発駅のタルリファート駅と着駅のアフリーン駅は2020年現在、恐らく世界で一番治安が悪い地域の一つと思われ、どちらの地名も内戦絡みの報道でしばしば登場し、タルリファートに至っては後にイスラム国の人質となってしまったジャーナリストが報ステで中継していた事もありました。現在もシリア政府軍配下の武装勢力(タルリファート市を支配)とトルコ軍配下の武装勢力(アフリーン市を支配)の間で戦闘が行われているようです。尚、アフリーン駅はトルコ軍から空爆されて破壊されたと耳にしています。

この切符は内戦勃発前の2001年に入手したものです。1日1往復しか運行されない路線の為、レンタカーを用いて訪問しました。当時はのんびりと旅を楽しむ事ができたのです。シリアの小さな駅の駅長さんは例外なく突然現れた異邦人である私に対して、温かい紅茶を淹れてもてなしてくれました。訪問中、数少ない列車に遭遇しましたが、切符を買い漁る"鉄ヲタ"はもちろんの事、この駅で乗り降りする客の姿すら見当たりませんでした。

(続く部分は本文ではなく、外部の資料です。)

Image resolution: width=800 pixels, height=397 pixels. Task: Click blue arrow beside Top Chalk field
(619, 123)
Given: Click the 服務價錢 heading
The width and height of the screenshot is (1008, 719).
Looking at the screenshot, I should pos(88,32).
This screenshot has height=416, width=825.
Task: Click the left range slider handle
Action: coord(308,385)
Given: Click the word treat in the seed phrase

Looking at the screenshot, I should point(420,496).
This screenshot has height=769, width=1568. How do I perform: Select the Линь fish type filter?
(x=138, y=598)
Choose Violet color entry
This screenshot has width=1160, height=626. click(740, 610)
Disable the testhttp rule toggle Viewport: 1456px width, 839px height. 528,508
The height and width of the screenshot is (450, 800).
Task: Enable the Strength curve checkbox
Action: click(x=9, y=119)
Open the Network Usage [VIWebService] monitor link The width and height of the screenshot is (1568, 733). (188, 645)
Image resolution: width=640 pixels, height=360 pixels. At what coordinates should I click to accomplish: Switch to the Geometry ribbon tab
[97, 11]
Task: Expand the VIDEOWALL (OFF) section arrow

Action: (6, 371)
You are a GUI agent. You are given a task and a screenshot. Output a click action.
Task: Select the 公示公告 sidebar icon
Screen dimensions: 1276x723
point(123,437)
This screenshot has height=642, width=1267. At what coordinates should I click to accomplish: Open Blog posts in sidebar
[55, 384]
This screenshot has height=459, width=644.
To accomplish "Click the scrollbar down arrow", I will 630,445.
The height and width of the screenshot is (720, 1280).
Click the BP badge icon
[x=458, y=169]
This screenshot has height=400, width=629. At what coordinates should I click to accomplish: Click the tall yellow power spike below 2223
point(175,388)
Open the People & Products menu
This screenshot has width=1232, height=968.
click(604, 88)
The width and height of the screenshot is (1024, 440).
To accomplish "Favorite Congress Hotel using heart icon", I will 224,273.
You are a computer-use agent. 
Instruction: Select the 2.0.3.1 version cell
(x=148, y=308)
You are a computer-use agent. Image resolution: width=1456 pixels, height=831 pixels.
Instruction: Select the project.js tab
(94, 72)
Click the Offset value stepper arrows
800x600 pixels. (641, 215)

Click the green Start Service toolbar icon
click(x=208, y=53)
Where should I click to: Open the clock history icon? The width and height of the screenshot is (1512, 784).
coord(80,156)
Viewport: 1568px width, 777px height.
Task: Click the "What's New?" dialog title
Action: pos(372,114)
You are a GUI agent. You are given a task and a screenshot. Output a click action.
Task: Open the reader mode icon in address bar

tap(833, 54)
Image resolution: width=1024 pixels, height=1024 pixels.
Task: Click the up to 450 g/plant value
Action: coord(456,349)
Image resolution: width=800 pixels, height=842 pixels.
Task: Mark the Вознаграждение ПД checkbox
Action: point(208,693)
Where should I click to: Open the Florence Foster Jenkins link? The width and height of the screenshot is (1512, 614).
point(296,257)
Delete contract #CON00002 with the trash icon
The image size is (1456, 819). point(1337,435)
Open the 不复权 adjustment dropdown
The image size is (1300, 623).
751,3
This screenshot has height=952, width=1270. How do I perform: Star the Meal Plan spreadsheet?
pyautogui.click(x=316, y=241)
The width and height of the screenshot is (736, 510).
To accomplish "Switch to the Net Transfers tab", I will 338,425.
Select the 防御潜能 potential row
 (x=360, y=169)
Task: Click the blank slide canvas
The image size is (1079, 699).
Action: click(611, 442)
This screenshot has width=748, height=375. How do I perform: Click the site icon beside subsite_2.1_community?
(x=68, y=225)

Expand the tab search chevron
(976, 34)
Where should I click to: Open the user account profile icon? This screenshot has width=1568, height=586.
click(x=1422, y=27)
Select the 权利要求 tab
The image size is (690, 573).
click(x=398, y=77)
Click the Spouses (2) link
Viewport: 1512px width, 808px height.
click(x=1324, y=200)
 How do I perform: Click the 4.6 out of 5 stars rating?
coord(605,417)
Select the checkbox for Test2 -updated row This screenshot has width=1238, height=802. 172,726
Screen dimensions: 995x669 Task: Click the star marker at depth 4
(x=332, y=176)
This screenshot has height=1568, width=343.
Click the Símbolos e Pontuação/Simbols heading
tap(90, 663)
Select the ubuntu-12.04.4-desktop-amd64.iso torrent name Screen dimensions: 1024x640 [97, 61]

以上の状況により、この切符は私が入手に絡んだもの以外は流通していない可能性があると思われます。

恐らく世界屈指の物騒な地域の切符と、日本の平和な切符が並んでいる光景は強烈な違和感を感じざるを得ませんが、いつの日かこの地にも平和が訪れ、この組み合わせにも違和感を感じない日が来る事を願ってやみません。